Wind energy exports making port’s role more important

Source: By Chris Ramirez, Corpus Christi Daily Caller • Posted: Tuesday, July 5, 2016

Rachel Denny Clow/Caller-Times file Wind turbine pieces are unloaded from a ship in the Port of Corpus Christi late last year. A total of 99,300 tons of wind energy-related equipment and materials passed through the port last year, compared with 57,000 tons in 2014 and 21,000 tons in 2013.

Rachel Denny Clow/Caller-Times file Wind turbine pieces are unloaded from a ship in the Port of Corpus Christi late last year. A total of 99,300 tons of wind energy-related equipment and materials passed through the port last year, compared with 57,000 tons in 2014 and 21,000 tons in 2013.

Who needs oil?

Well, OK. Pretty much anybody with a car, truck, SUV or any of the 22 million vehicles registered in Texas, that’s who.

But wind energy is quickly muscling its way into Texas’ crowded energy landscape.

And the Port of Corpus Christi has become the tip of the spear in the industry.

Texas ranks first in the nation for both installed and under-construction wind capacity, while also supporting more than 24,000 wind-related jobs. The state is home to at least 40 manufacturing facilities and numerous component suppliers, and its wind energy industry has provided nearly $33 billion in capital investment.

The parts to make a windmill are big; a tower can stretch several hundred feet.

That’s where the Coastal Bend’s largest port can play a vital role in getting blades, turbines and other materials from a transaction sheet to someone’s property.

“They’ve done an exceptional job helping the industry,” Jeffrey Clark, executive director of Austin-based The Wind Coalition, said of the port. “We are going to need them as we continue to grow and branch out.”

In 2001, Texas received only 1 percent of its energy from wind. Today, the state’s wind energy infrastructure, nearly 18,000 megawatts of power, is roughly three times larger than second-place Iowa.

Wind provides almost 10 percent of the state’s energy and powers over 3.6 million homes.

“The simple fact is there’s a lot of room in Texas,” said Michael Goggin, senior director of Research for the American Wind Energy Association in Washington, D.C. “It’s more than able to meet climbing energy demands.”

Much of that growth is being funneled in the port’s direction.

A total of 99,300 tons of wind energy-related equipment and materials passed through the port last year, compared with 57,000 tons in 2014 and 21,000 tons in 2013, according to port financial records

Roughly 25,000 tons of such material made its way through the port between January and May, according the most updated port data.

Some of the growth resulted in a recent shortage of storage space the port recently resolved.

The port had, on average, about 85 acres available just two years ago along the Corpus Christi Turning Basin to store wind energy-related materials. Last summer, orders for parts began to back up. That gobbled up waterfront space at the Port of Corpus Christi.

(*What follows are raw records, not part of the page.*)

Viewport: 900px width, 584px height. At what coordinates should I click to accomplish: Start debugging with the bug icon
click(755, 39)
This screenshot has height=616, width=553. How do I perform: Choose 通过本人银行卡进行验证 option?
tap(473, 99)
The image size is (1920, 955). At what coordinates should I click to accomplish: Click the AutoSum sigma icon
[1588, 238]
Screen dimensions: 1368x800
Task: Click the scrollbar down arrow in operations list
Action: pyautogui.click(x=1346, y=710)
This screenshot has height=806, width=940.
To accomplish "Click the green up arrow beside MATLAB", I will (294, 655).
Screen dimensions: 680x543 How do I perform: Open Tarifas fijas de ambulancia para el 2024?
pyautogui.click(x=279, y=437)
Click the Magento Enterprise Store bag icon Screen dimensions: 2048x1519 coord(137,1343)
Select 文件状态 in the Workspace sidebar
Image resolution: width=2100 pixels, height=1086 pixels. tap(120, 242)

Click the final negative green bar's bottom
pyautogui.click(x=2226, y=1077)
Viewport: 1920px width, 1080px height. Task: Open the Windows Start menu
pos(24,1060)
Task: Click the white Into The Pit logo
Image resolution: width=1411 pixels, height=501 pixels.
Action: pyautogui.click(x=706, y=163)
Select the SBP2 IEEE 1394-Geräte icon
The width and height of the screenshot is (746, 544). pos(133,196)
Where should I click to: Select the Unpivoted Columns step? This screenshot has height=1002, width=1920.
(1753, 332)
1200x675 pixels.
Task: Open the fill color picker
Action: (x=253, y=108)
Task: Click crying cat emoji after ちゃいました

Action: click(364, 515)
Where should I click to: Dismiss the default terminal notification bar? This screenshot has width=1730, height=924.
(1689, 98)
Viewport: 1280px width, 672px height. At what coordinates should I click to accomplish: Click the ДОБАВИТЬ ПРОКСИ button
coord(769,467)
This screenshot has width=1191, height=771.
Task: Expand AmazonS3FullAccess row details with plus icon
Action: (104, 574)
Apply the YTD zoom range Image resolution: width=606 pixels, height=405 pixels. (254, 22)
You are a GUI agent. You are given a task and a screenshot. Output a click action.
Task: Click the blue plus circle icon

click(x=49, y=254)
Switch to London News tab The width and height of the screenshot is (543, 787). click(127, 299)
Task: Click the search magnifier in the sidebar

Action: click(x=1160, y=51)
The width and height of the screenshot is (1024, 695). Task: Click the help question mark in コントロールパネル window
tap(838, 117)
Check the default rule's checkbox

Port officials at one point were left with less than 6 acres available upon which to store blades, mounts and other windmill equipment.

They had to use undeveloped portions of Rincon Industrial Park, a 200-acre parcel on the north side of the Corpus Christi Ship Channel, for storage and were also considering other land west of Cargo Dock 9, including the port’s Permian Yard, as a backup if the space crunch continued.

Even land near the Texas State Aquarium was packed with blades.

Eventually, companies began moving their equipment. Patricia Cardenas, a spokeswoman for the port, said they did so on their own as orders began filling up; the navigation district did not have to force any of them out.

Still, the port may need to prepare for another wave of congestion at some point. Texas’ wind energy success is now opening opportunities to export energy to growing markets in Central and South America, Clark said.

For example, wind power is now the fastest growing source of electrical power in Brazil.

That country installed 56 new wind farms between August and December, increasing its capacity by 23 percent, according to Brazil’s Electric Power Trade Chamber. Brazil hopes to reach 18.8 gigawatts of wind capacity by 2019 with an average annual growth rate of 20 percent.

Clark said experts expect growth in Texas to remain steady the next few years, after a “real boom period” earlier this decade. Costs to build and manage wind farms have dropped 65 percent since 2010, and companies also are shelling out less to transport towers. Blades also are lighter and more durable.

The lower costs have begun to build confidence among those looking to make long-term investments that can generate reliable returns.

“Corporate America is buying wind power not necessarily because it’s clean, but it’s one of the … few sources of energy that can guarantee its costs for 20 to 30 years,” Clark said. “While it’s good for the planet, it’s great for the bottom line.”